Ma l'espressione di lei cambiò. Le sue labbra ebbero un tremolio, i suoi occhi divennero liquidi, due dolcissimi occhioni scuri da cerbiatta addolorata. Parlò con voce incrinata dal pianto che tratteneva a stento.
"Ora che hai provato, non ti piaccio veramente? Ti sei già stancato di me? Ti ho deluso? Vuoi andartene?"
Due lacrime orlarono le sue palpebre inferiori, iniziarono a scorrere sugli zigomi.
Gerard voleva interrompere subito quel dolore immotivato. Riuscì, per inciso, a pensare che in quel momento lei era molto, molto più irresistibile di quando era attrezzata di tutto punto con le sue spade, pronta a scatenarsi. Chiunque avrebbe fatto tutto ciò che poteva per rassicurarla e rasserenarla.
Comunque per fortuna si trattava di un equivoco.
"Ma no, amore. Sei meravigliosa, ti adoro, l'eternità non sarà sufficiente per starti vicino. Solo... devo fare la pipì".
Elsa si bloccò, la bocca semiaperta. Dopo qualche secondo gli angoli della bocca si volsero all'insù, poi iniziò a ridere. Si lasciò andare all'indietro sul divano, sussultando mentre lasciava libero sfogo alla sua ilarità. Per il ragazzo era bellissimo vederla così serena ed allegra come mai l'aveva vista prima.
Finalmente lei si calmò, si asciugò le lacrime che le erano sfuggite mentre rideva.

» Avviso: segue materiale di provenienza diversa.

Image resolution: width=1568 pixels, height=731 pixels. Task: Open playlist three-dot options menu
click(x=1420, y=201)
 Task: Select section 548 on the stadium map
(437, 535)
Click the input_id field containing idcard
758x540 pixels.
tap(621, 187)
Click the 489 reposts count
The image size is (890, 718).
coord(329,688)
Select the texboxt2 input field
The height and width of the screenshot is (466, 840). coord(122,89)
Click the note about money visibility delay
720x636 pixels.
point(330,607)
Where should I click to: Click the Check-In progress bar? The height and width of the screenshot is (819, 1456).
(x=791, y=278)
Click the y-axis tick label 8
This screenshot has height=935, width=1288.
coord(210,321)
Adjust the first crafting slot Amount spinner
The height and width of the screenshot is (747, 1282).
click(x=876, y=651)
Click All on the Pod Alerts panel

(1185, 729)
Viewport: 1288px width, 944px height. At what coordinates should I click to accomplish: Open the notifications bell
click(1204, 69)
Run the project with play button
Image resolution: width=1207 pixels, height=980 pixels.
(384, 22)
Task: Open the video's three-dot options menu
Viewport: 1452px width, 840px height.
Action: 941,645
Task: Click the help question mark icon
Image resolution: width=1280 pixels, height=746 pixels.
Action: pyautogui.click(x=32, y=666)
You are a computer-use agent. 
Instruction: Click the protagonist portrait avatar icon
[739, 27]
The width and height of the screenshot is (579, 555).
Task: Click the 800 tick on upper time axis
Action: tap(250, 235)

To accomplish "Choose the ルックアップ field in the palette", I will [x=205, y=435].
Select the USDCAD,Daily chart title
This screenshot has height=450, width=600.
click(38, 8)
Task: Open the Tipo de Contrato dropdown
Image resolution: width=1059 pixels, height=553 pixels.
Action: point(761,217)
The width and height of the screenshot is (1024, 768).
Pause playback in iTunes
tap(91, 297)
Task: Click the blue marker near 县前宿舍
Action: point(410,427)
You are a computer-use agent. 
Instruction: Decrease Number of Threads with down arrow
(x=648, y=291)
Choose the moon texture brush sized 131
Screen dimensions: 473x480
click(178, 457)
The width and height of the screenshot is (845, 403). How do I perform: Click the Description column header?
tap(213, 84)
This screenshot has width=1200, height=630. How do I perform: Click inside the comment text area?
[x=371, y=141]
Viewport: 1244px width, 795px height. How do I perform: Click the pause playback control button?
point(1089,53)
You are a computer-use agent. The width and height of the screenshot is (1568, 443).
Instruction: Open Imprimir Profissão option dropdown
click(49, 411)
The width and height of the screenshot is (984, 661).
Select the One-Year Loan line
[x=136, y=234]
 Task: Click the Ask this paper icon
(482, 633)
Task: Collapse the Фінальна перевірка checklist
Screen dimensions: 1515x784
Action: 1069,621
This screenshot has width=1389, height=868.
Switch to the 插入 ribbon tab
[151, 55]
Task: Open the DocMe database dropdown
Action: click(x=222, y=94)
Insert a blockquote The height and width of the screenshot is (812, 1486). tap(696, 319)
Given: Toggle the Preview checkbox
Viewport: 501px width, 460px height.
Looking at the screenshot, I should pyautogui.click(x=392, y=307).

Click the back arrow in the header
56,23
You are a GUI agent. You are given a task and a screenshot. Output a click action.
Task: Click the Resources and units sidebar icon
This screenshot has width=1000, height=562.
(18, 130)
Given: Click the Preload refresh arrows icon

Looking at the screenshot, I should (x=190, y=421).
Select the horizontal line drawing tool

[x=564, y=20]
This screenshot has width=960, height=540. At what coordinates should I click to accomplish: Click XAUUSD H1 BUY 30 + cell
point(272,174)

"Be', vai!" disse "Lo sai dov'è il bagno".
Lui si alzò, si girò, si avviò.
Senza gli occhi color acquamarina di Gerard che la guardavano lei si sentì meno timida.
"E poi lavati bene le mani!" gli esclamò dietro. "Devi darmi decine, anzi migliaia di carezze!"
Migliaia di carezze ad Elsa! Gerard pensava che in effetti lei aveva moltissimi meravigliosi posti dove mettere baci e carezze. Mentre si lavava le mani rifletté che avrebbe dovuto farsene venire un bel po', di sensi di colpa.
*Il riferimento è al primo sbarco dell'uomo sulla Luna, il 20 luglio 1969. In quell'occasione ovviamente anche la RAI era collegata e il giornalista incaricato della telecronaca era, appunto, Tito Stagno, che proferì le parole "ha toccato" quando (forse, vi furono anche polemiche sull'esattezza dell'istante) il modulo lunare entrò in contatto col suolo del nostro satellite. Qui si immagina che egli venga richiamato in servizio nell'aldilà per immortalare nella cronaca il primo, attesissimo bacio fra Elsa e Gerard. (NDA)
Angolo autore
Desidero dedicare questo capitolo a tutte le fan (e i fan, immagino che ce ne sia qualcuno) della coppia formata da Elsa e Gerard. Troppo a lungo tenuti sulle spine (la coppia e i fans) benché sia più che evidente che i due si adorano. Ma in Fairy Tail quasi tutte le coppie vengono tenute in "attesa", per così dire. Probabilmente per mantenere viva la curiosità e l'interesse dei lettori (e lettrici, ovviamente). Almeno in qualche fanfiction per fortuna le storie d'amore raggiungono il lieto fine.